OBJECTIVE: To review the literature pertaining to the efficacy of alteplase for restoration of patency of occluded venous and dialysis catheters in pediatric patients.

DATA SOURCES: A MEDLINE search was conducted and cross-referenced with an EMBASE search through November 2012. Search terms included alteplase, tissue plasminogen activator, and catheter.

STUDY SELECTION AND DATA EXTRACTION: Search results were limited to humans, English language, and ages from neonates to 18 years. Pertinent studies discussing efficacy of alteplase for restoration of occluded venous or dialysis catheter function were included. Case reports, review articles, and studies that specified inclusion of hemophilia patients or more than 75% of children with malignancy were excluded.
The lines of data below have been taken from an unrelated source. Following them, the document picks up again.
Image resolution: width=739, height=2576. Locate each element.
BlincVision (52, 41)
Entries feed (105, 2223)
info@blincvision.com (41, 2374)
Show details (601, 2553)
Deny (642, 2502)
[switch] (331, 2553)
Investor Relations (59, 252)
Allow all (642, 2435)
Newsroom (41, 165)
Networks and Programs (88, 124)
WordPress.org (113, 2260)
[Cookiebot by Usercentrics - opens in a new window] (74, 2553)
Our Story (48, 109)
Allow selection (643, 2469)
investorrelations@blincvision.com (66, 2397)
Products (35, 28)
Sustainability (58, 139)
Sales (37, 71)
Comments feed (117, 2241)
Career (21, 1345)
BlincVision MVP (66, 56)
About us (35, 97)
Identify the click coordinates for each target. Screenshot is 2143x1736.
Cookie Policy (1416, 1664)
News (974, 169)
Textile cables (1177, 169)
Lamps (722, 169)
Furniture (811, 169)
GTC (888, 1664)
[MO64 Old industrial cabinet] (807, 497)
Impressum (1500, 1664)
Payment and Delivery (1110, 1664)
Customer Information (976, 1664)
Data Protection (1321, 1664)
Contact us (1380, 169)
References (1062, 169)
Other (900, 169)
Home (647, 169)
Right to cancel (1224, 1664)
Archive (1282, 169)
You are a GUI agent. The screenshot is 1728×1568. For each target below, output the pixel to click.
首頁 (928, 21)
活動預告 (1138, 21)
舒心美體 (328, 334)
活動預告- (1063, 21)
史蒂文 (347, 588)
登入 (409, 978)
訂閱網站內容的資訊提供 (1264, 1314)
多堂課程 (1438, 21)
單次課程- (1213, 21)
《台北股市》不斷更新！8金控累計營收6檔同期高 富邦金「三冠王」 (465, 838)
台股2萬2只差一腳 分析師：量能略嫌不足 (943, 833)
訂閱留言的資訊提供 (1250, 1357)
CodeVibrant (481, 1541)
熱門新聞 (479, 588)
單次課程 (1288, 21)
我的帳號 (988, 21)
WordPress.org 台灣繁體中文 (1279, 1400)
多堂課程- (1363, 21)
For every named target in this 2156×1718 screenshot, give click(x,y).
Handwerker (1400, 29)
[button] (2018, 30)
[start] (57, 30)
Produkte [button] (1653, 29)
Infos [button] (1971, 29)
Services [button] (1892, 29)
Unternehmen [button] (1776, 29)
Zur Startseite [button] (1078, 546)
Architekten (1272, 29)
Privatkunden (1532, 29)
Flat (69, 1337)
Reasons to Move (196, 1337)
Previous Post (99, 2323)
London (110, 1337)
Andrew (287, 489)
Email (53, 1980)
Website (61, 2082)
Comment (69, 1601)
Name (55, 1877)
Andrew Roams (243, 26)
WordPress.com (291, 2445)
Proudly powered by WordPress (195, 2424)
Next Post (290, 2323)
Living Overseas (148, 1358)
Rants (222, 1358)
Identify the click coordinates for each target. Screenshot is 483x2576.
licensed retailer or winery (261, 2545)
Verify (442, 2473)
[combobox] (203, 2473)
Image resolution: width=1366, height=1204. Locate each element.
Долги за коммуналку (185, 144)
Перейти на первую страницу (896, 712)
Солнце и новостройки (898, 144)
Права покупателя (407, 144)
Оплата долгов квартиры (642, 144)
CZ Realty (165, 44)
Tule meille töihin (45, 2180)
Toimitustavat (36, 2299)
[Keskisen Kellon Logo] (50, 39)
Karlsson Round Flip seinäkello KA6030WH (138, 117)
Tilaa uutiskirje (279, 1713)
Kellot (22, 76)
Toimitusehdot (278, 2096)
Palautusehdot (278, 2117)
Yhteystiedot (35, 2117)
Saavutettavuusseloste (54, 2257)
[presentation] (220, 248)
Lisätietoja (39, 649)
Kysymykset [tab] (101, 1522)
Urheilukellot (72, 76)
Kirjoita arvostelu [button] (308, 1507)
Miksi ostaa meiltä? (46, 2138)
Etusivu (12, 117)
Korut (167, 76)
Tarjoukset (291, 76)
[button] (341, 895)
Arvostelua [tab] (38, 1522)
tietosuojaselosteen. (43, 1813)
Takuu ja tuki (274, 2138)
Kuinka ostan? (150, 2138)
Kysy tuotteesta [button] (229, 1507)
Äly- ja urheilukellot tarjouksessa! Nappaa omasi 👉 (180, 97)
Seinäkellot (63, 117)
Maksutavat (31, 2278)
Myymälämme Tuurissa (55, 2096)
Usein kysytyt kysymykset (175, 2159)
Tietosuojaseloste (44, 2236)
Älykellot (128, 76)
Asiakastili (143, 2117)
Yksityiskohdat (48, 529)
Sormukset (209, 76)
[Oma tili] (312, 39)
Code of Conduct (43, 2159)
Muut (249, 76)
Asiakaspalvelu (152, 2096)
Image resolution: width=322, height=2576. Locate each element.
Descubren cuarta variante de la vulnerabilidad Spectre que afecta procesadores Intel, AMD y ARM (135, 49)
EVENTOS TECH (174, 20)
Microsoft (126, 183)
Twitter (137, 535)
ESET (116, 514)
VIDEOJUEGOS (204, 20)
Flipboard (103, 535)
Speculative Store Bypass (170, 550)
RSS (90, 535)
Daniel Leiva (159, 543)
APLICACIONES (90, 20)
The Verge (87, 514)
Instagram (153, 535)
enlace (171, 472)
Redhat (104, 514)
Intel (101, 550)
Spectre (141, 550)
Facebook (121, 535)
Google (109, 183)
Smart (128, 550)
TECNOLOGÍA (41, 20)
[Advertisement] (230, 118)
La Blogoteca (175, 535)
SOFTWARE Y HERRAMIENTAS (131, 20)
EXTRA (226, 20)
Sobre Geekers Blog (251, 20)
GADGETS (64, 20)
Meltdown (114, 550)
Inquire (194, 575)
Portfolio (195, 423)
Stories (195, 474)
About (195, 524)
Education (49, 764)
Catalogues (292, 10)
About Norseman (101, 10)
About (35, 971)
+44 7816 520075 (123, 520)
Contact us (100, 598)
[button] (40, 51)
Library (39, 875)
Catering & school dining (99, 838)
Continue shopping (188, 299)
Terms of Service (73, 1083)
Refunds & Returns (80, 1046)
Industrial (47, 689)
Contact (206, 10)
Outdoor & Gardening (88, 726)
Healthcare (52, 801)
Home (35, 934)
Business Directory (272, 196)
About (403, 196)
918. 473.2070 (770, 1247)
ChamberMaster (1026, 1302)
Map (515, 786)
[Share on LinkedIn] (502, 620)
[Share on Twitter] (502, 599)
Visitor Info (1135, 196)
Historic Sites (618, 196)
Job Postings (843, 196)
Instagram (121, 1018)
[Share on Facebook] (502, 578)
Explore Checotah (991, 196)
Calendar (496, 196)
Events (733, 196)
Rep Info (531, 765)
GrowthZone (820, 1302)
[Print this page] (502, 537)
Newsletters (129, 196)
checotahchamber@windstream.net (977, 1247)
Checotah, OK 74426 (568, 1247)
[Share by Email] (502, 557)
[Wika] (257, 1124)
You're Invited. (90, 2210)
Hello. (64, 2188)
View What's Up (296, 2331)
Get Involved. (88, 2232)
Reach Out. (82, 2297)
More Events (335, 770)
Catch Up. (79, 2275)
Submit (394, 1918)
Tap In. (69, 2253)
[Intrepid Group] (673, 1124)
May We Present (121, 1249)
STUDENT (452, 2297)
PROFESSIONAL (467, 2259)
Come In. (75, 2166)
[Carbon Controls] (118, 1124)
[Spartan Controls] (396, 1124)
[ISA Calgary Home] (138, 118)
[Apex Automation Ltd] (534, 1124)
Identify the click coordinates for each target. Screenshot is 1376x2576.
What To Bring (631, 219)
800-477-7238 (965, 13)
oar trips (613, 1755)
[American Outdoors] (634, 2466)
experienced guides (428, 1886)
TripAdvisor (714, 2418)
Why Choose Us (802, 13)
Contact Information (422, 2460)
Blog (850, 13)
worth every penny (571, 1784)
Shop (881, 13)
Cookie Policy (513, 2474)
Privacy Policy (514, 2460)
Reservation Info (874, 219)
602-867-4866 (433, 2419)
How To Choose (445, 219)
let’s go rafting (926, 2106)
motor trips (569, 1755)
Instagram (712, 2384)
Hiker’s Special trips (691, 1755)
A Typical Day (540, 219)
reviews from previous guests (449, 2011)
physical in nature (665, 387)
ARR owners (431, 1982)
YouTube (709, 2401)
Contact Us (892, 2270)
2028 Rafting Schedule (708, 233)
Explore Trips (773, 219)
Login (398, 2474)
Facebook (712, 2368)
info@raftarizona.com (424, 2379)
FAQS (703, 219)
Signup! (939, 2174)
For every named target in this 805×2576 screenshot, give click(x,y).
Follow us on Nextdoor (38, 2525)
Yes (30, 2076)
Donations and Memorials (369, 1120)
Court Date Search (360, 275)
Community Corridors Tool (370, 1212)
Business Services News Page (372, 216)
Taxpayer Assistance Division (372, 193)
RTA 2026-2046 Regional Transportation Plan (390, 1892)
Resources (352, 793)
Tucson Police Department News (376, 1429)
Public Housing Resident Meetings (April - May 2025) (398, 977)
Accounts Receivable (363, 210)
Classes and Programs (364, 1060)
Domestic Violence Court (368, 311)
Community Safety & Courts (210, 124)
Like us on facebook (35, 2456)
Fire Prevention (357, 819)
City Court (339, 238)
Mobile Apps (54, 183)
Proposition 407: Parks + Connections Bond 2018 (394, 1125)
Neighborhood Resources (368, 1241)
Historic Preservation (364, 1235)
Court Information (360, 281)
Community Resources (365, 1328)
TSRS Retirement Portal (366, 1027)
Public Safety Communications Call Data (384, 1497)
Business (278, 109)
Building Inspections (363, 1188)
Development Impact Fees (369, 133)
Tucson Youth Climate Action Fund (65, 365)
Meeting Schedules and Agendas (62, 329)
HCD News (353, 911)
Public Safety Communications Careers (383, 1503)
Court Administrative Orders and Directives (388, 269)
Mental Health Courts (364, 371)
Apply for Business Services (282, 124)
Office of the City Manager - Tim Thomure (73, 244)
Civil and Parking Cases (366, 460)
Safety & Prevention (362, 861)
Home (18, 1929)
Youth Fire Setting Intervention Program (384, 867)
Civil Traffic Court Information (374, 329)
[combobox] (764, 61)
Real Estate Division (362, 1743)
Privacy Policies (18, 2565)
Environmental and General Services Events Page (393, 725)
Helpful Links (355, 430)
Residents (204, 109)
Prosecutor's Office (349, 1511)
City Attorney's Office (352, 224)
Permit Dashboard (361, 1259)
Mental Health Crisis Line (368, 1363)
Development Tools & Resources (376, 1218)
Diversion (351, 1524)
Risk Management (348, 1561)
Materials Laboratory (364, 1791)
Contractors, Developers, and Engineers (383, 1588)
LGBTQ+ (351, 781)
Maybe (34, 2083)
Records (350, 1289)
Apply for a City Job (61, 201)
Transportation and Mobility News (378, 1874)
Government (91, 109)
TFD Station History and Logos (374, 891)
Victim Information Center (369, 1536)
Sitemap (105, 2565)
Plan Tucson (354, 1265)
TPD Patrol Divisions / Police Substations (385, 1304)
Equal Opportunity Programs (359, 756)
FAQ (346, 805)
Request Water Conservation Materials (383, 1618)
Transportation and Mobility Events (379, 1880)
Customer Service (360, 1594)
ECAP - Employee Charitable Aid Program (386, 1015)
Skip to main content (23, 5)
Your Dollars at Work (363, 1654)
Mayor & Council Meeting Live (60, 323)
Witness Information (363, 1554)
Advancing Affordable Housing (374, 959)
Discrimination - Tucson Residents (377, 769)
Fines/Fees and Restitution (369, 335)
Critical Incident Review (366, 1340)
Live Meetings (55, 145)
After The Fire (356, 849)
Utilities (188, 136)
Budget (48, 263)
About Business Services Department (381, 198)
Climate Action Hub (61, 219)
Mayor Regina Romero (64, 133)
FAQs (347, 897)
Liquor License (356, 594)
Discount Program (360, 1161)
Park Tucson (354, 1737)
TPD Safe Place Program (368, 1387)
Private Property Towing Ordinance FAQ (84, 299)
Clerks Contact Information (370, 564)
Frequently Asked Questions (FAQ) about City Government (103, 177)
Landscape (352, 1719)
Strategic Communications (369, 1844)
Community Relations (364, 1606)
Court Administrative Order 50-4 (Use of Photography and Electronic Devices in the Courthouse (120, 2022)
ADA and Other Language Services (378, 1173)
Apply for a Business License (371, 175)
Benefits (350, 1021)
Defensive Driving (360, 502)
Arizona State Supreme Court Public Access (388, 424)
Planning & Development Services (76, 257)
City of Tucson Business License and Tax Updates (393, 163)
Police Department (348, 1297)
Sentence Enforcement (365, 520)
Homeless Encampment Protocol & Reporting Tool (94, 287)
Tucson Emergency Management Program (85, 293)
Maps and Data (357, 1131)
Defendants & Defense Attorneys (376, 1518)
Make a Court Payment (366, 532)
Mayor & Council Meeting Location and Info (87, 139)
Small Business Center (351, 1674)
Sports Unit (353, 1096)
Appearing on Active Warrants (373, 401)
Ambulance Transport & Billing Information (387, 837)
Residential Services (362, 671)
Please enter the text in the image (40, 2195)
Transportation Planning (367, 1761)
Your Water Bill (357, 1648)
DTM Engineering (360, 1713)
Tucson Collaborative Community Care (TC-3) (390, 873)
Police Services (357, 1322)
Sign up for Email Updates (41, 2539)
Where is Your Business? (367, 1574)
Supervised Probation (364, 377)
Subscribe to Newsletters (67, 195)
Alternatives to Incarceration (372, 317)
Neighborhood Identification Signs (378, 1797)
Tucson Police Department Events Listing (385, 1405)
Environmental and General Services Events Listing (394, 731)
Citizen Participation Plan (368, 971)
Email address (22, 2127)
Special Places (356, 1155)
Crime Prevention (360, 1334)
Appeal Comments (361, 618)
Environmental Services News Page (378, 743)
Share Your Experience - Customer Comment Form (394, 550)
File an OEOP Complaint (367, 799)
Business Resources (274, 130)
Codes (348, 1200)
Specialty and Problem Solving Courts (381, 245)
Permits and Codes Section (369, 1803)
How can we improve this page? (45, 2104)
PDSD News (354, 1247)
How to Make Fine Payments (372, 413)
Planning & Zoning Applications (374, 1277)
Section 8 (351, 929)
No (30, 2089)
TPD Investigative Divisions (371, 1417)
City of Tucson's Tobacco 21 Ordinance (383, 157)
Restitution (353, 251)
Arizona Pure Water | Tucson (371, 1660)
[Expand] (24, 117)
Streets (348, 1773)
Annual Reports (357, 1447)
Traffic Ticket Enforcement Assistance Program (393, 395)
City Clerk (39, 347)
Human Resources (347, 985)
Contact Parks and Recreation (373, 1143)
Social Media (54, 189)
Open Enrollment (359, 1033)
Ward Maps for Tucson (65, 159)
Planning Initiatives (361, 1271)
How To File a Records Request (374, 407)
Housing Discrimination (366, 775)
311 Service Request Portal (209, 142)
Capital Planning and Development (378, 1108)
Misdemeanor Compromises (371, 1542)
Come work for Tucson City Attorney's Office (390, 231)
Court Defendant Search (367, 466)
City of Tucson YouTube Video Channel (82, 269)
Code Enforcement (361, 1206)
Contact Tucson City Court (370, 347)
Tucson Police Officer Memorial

DATA SYNTHESIS: Fibrinolytics are the drug class of choice for restoration of patency (defined as the ability to withdraw a blood sample) of thrombus-occluded catheters. The trials used to support Food and Drug Administration approval of alteplase for central venous catheter (CVC) occlusions generally had low pediatric enrollment; however, additional small studies are available that support use of alteplase for this indication in children. Alteplase doses of 0.5-2 mg instilled into the lumen of a CVC with dwell times ranging from 30 to more than 240 minutes plus the potential for repeat dosing were reported. Overall efficacy ranged from approximately 50% to 90%, with greater efficacy generally reported with larger doses and longer dwell times. Alteplase doses of 2-2.5 mg with dwell times of 60-120 minutes were observed in 2 studies of occluded peritoneal or hemodialysis catheters, in which efficacy was reported in 57-100% of cases. Limitations of current studies of alteplase for catheter occlusion in children include small study populations and relative lack of pediatric-specific prospective trials.

CONCLUSIONS: Alteplase appears to show efficacy for treatment of thrombus-related venous catheter occlusion in pediatric patients; however, data regarding its use in occluded dialysis catheters are limited.